Our family is the only family here today and for this I am grateful.
Slowly our family enters the room where my father-in-law is awaiting his visitors. He is surrounded by a stunning array of flowers. There are gorgeous arrangements from each of his five children. The coffin is topped with an exquisite arrangement of perfect red roses from his loving wife. Surrounding all of these flowers are many arrangements. These are from various people who have touched the life of my father-in-law, or those of his children.
It is an honor to see all of the beauty that surrounds.
Nearby, there is a wonderful photo of my father-in-law. I recognize this photo but it takes me a little while to realize why. Then it comes to me. This is a photo taken when my father-in-law was at his happiest. He was at his happiest when he was with his grandchildren. We took this photo ten years ago during a photo session with my children.
We have been honored with a lovely memory for us to hold close to our hearts.
In front of my father-in-law is a table that has been set up with many of his favorite things. This is the Chinese tradition. Among other things that are on the table there are his favorite foods. These are Chinese Steamed Buns and coffee with apple filled donuts from Dunkin Donuts. There are also candles, paper ornaments and a lovely container that is awaiting the ritual burning of incense.
Our family lines up to pay our respects.
There is a tradition to this. For this reason I am not allowed to stand with my husband as he says goodbye to his father.
My mother-in-law is first.
It is horrible to hear the sobs racking her body. Behind her is my husband, he is the oldest son and he is now the head of the family. This is extremely important to the Chinese tradition and will now be the theme of the rest of our lives.
After this we are to light the incense. There is also a tradition to this.
Each family member lights three incense sticks and bows three times. My mother-in-law is concerned that this may go against my religion. I am surprised to hear that she does not want me to do anything that would make me feel uncomfortable. I think that this is kind of her but I absolutely want to participate in this honor. This is the family, not that I was born into, but that I chose and I will not disgrace their traditions.
The room has been opened to the funeral guests at some point during all of this.
I am not sure of when this happened. I have been sitting with the family as we mourn together.
We begin to receive people’s words of condolence. It is lovely to see how many people have come to pay their respects. Many people hand envelopes to my mother-in-law. These will hold lovely words of condolences and “bak gum” which is known as white gold. This is money given to the family to symbolize help and support. It is a great honor to receive this very special envelope.
We step outside. It is time to honor my father-in-law with the ritual burning of items that will go with him to ensure a rich afterlife. There is paper money, gold spirit money and silver spirit money. We have included lottery tickets in this tradition as my father-in-law loved to play the lotto.
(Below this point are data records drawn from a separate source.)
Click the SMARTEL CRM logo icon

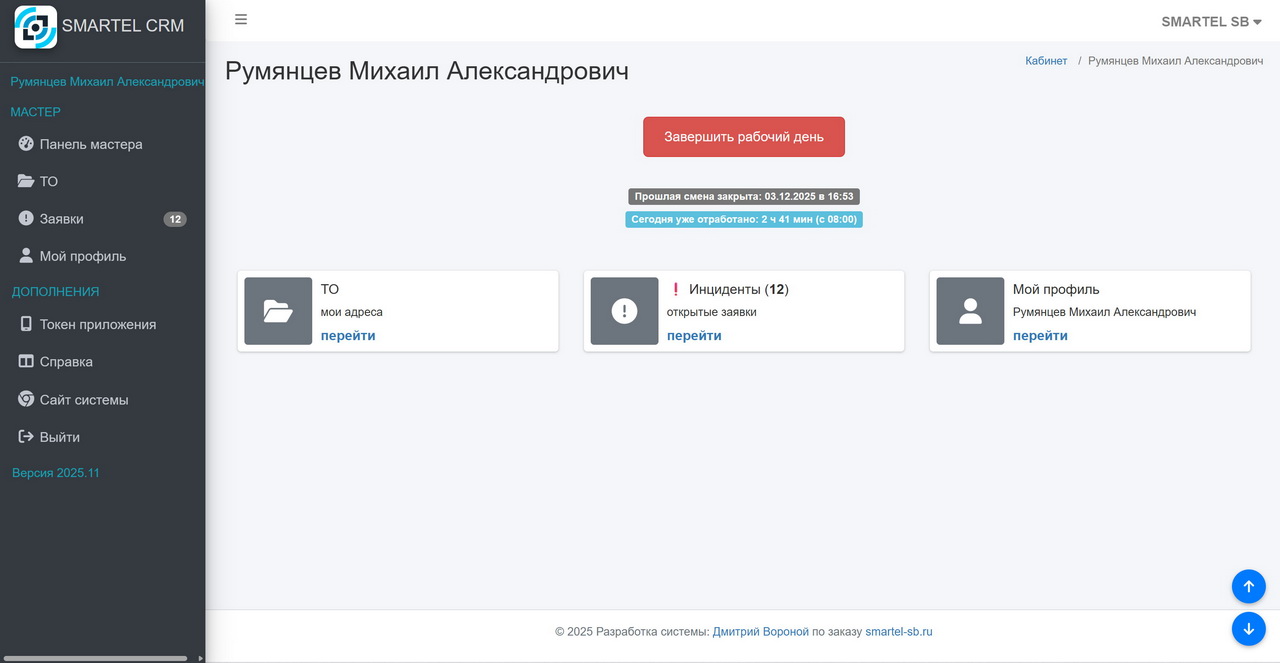pos(35,26)
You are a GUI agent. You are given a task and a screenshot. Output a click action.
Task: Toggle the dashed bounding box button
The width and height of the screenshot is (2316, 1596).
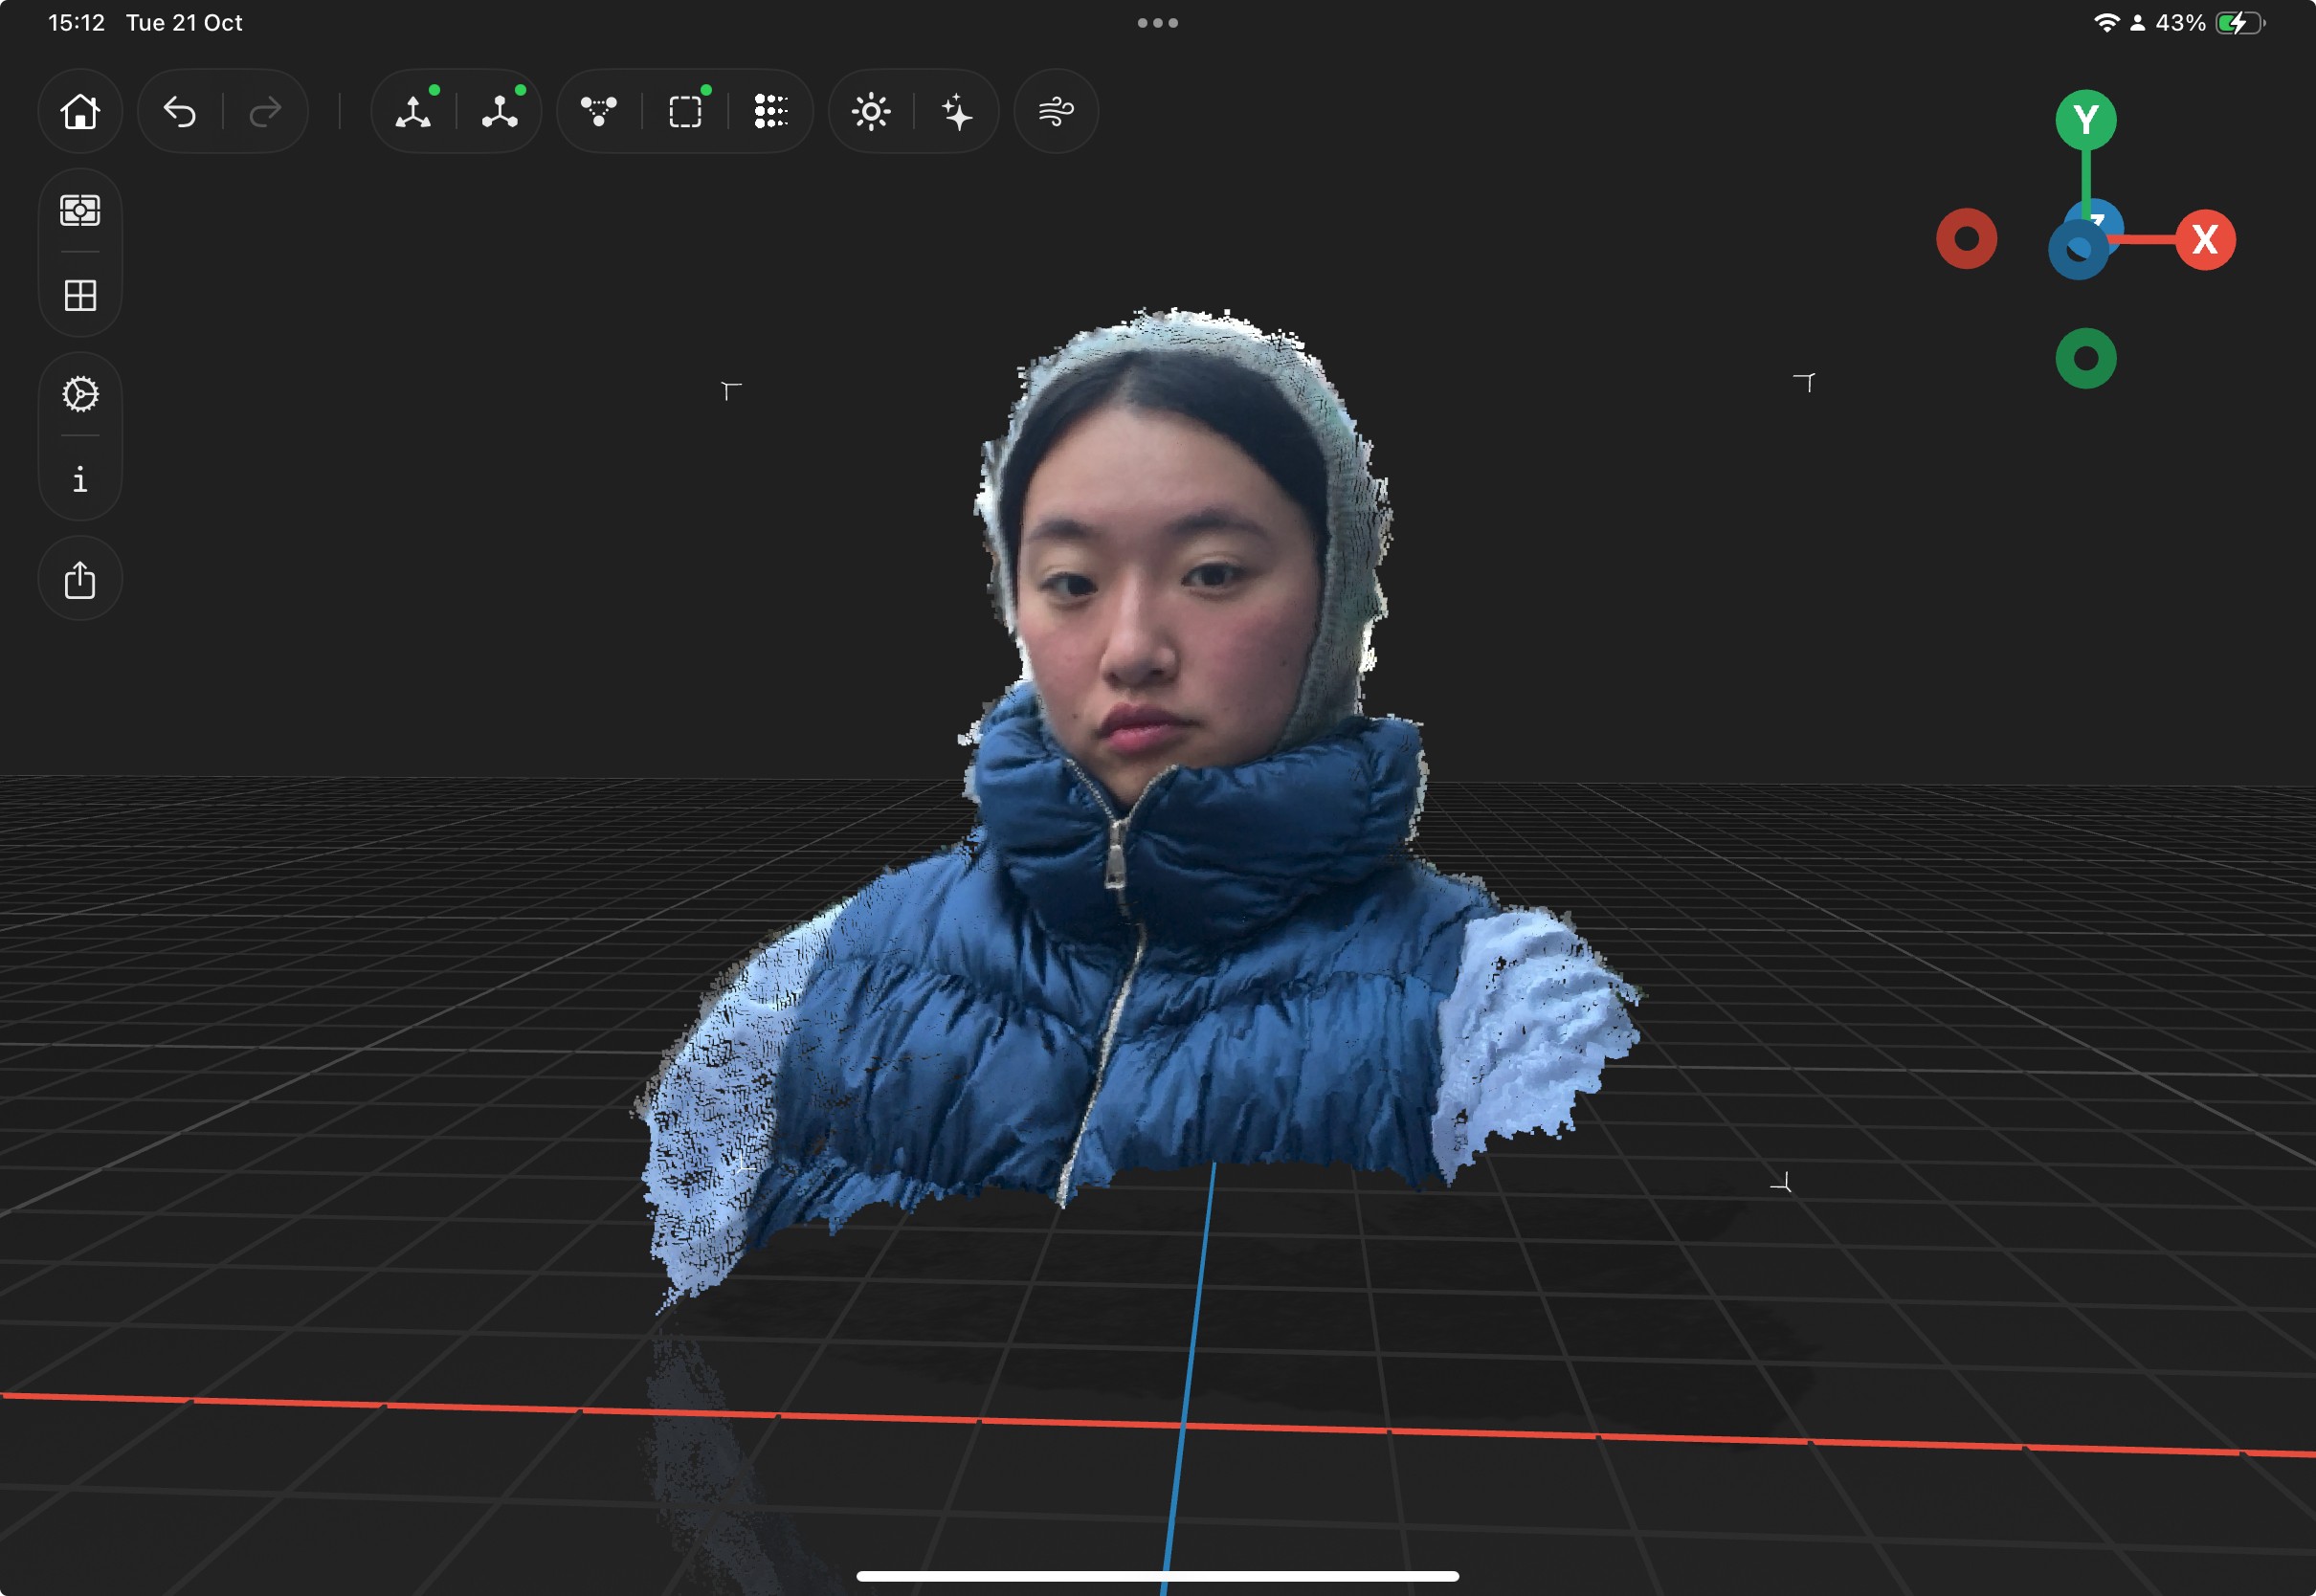[x=685, y=111]
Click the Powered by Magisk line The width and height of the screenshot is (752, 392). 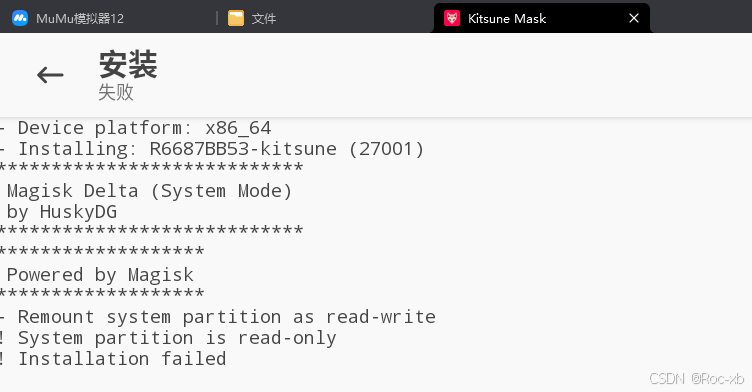click(100, 275)
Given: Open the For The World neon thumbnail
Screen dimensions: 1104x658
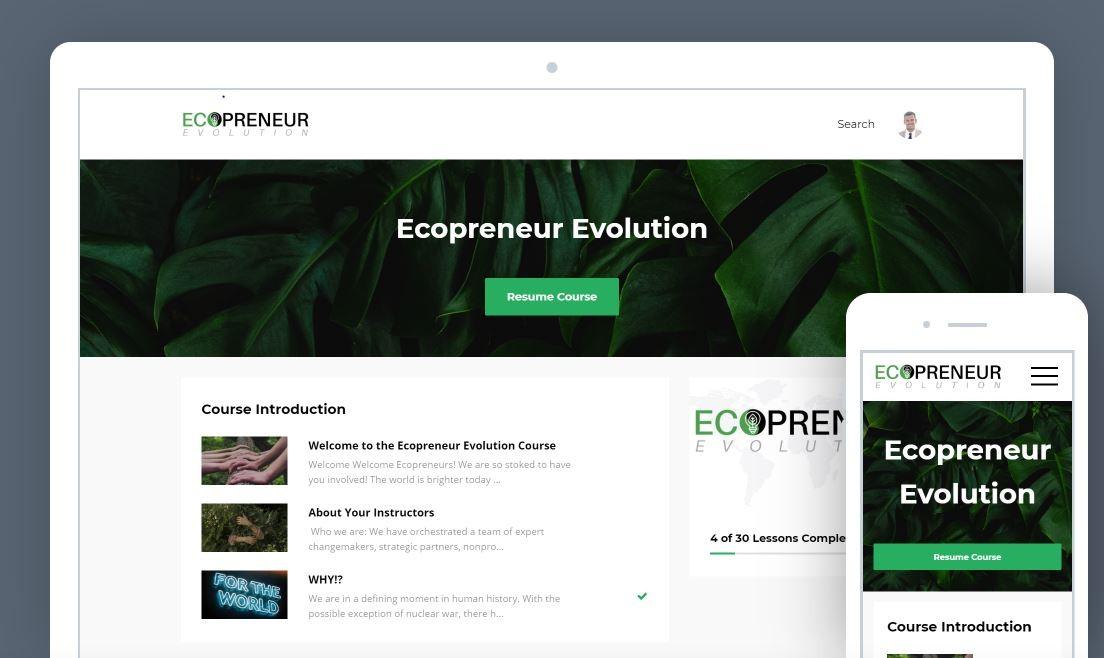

Many gather around us to watch however it is only family that is allowed to partake in this tradition.
We keep the incense burning throughout the day. We visit my father-in-law many times. Sometimes we have private time. At other times there is comfort in having our beloved family members with us.
I sit with my mother-in-law holding her hand.
What else can I do for her?
I share a comforting look with my first brother-in-law.
He provides me with words of comfort when I should have been providing them for him.
I hold my husband and hope that he can feel my love supporting him in his time of need.
I love this family and wish that I could take all of their pain away.
My daughter, my father-in-law’s beloved daughter, weeps on my shoulder.
There is love and sadness around.
My two youngest brothers-in-law and I hug in a show of support.
I watch all of the granddaughters gather together to support each other. I see beauty.
They find comfort in each other. Together they go and visit their grandfather as he lays in his coffin awaiting their final goodbye.
I watch brothers come together. Love is clearly in view.
I watch the four brothers support their sister. Love is clearly in view.
The image of my father-in-laws five children standing together arm in arm saying goodbye is the image that I will hold.
The opportunity is now here for everyone else to say goodbye.
My husband is now the head of the Ho Family.
He is to make a speech about his father and to thank everyone for coming. As our guests leave, they are to take a special envelope that has money and candy inside of it. This money is to be used to buy more candy. The candy will provide sweetness when experiencing the bitterness of death.